La Provençale / La Fille mal gardée
Ensemble des Menus-Plaisirs du Roy
Paris, Opéra-Comique
13 avril 2010

La critique complète et illustrée sur Dansomanie

Quand la parodie s’en mêle…

En marge de son Festival Mignon, l’Opéra-Comique invite le public parisien à découvrir pour une unique représentation La Provençale, ballet de Jean-Joseph Mouret, assorti de sa parodie, La Fille mal gardée, signée de l’auteur dramatique Charles-Simon Favart, dont on fête en 2010 le tricentenaire de la naissance. Ces deux curiosités, appartenant à un XVIIIème siècle joyeux et subversif, sont placées pour l’occasion sous la direction de Jean-Luc Impe, joueur d’archiluth et musicologue de son état, entouré de son ensemble musico-théâtral, Les Menus Plaisirs du Roy. Signalons à cet égard que la troupe brabançonne, découverte lors du dernier Festival de Sablé avec l’hilarant Gigogne s’en va-t-en-guerre ou La Nouvelle Parodie de Pierrot-Cadmus, s’est fait une spécialité de la parodie, un genre élaboré au XVIIIème siècle en contrepoint du théâtre officiel et de ses conventions. C’est à ce répertoire méconnu et oublié, développé notamment au travers des théâtres de foire, qu’elle se consacre avec passion depuis sa création, en 1989.
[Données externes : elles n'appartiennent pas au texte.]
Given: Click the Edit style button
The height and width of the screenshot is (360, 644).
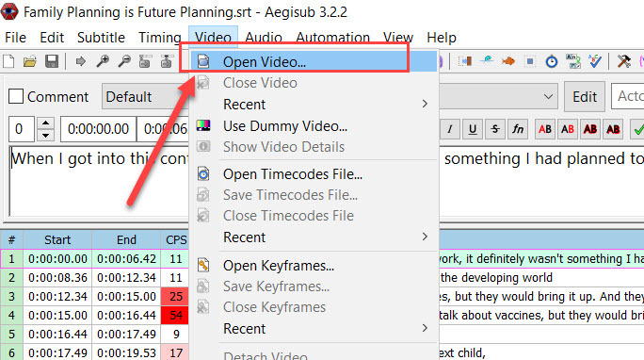Looking at the screenshot, I should 585,97.
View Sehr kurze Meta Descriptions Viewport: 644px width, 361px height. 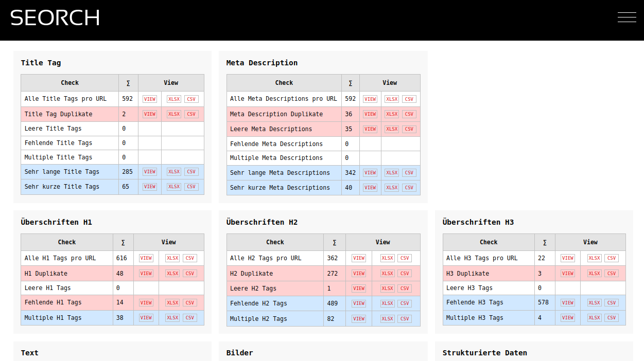(370, 188)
Si La Provençale est qualifié de « ballet », il ne faut toutefois pas se méprendre sur le terme. Avant d’acquérir son indépendance, l’oeuvre avait été initialement conçue comme un ajout – une « entrée » supplémentaire -, à un opéra déjà existant, Les Fêtes de Thalie, créé en 1714. Or, en 1722, lorsque l’ouvrage de Mouret est créé à l’Académie Royale de Musique, le ballet est encore loin d’exister comme une forme autonome. Il est un divertissement inséré au sein d’un ouvrage lyrique, un élément obligé du spectacle, au même titre que le chant, le drame ou la comédie.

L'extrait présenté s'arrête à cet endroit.